Note that these member functions appear here exactly as they are implemented. By default, the action target is assigned the view's document object in CXXXEditView::OnCreate(). You can override that setting by calling CXXXEditView::SetActionTarget(); just do so before any action is created.


Rather than being a part of a document or dialog and defining message handlers to communicate, the set of targets and their undo/ redo stacks are connected via single global object, referenced through gUndoManager. While global objects should in general be avoided, I believe this implementation is the best possible one when integrating two separate libraries. This is especially true in the MFC Library, as an individual object can only send arbitrary messages to CWnd derivatives.

Construction & Destruction

Because the undo manager is global, and because there is a potential for subclassing, the undo manager must be dynamically created and destroyed to allow the substitution of a derived object. Within the MFC Library, a convenient place to do this is in the InitInstance() and ExitInstance() member functions of the application. In the application CMultiPadApp, the following overrides appear.

BOOL CMultiPadApp::InitInstance()
gUndoManager = new CUndoManager();
// remainder of InitInstance()
. . .
 int CMultiPadApp::ExitInstance()
delete gUndoManager;
return CWinApp:ExitInstance();

A side benefit of dynamic allocation is that it provides a fast way to reclaim all memory used by the undo manager and its internal STL data structures. In a low memory situation, deleting the global instance will delete all action managers, all actions, the actions' saved data, and free the space reserved by the STL allocators. The user will lose the ability to undo/redo previous actions but in light of a catastrophy, this is a small price to pay. Don't forget to recreate the undo manager and re-register all of the previous action targets, or it will be an irrecoverable failure!

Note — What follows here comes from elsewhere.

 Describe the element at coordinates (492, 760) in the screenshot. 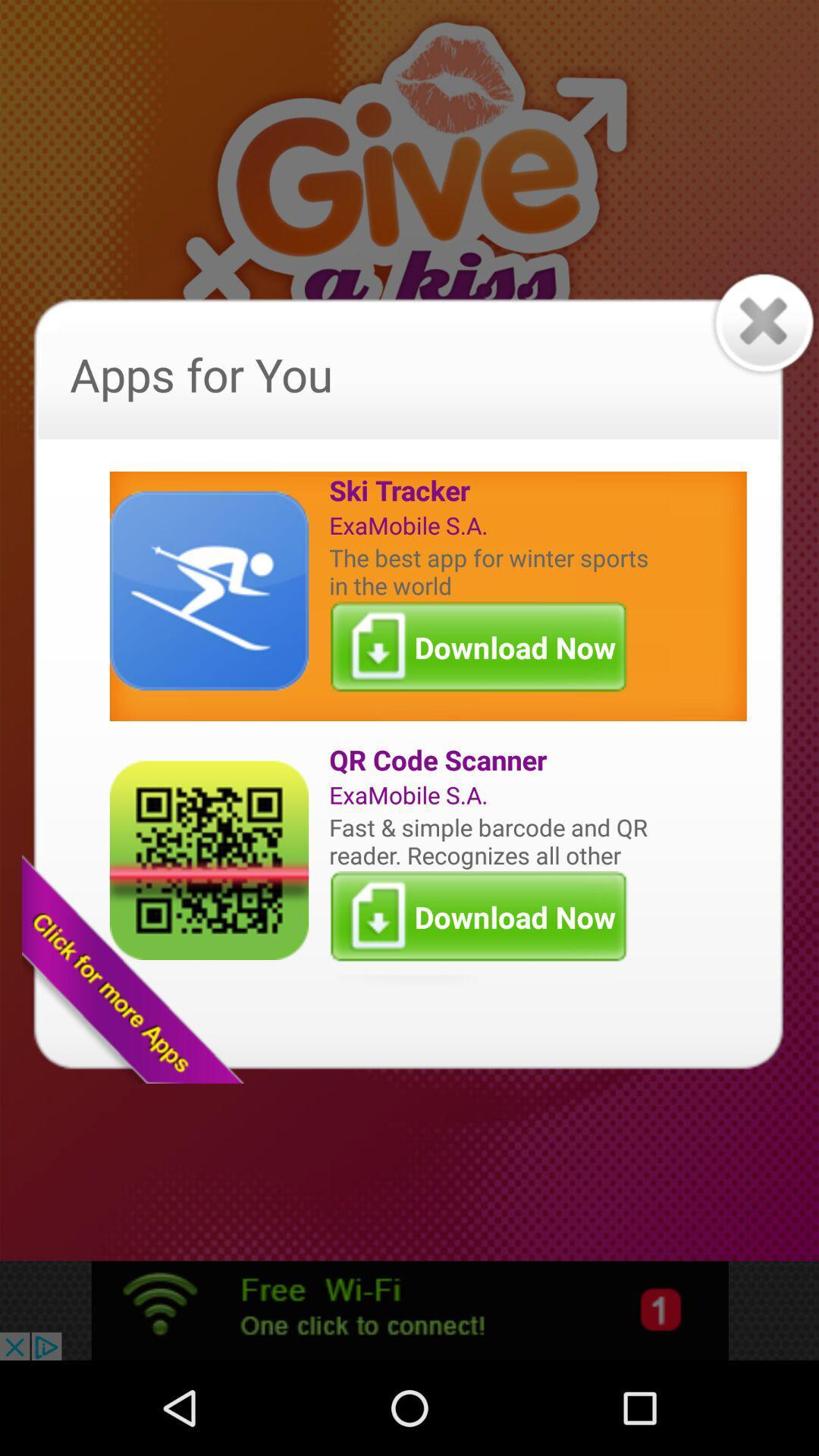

We've already mentioned that an action target must register itself with the undo manager. The prototype for this routine is slightly more general than in the example shown above, and in fact you can limit the number the undo levels and adapt how the undo manager notifies an action target of undo/redo changes. You can also change the options for an existing action target, say to dynamically increase the size of the undo stack or even to change how notification is handled. (Yes, you can call the registration routine again and again.)

The constant UM_DEFAULT_STACK_CAPACITY is programmer-definable, usually in a precompiled header file or in the options for the compiler. If this constant is not defined, it is set to 25. A large value, say LONG_MAX, effectively creates an unbounded stack, as it is doubtful a user could perform that many actions in a sitting.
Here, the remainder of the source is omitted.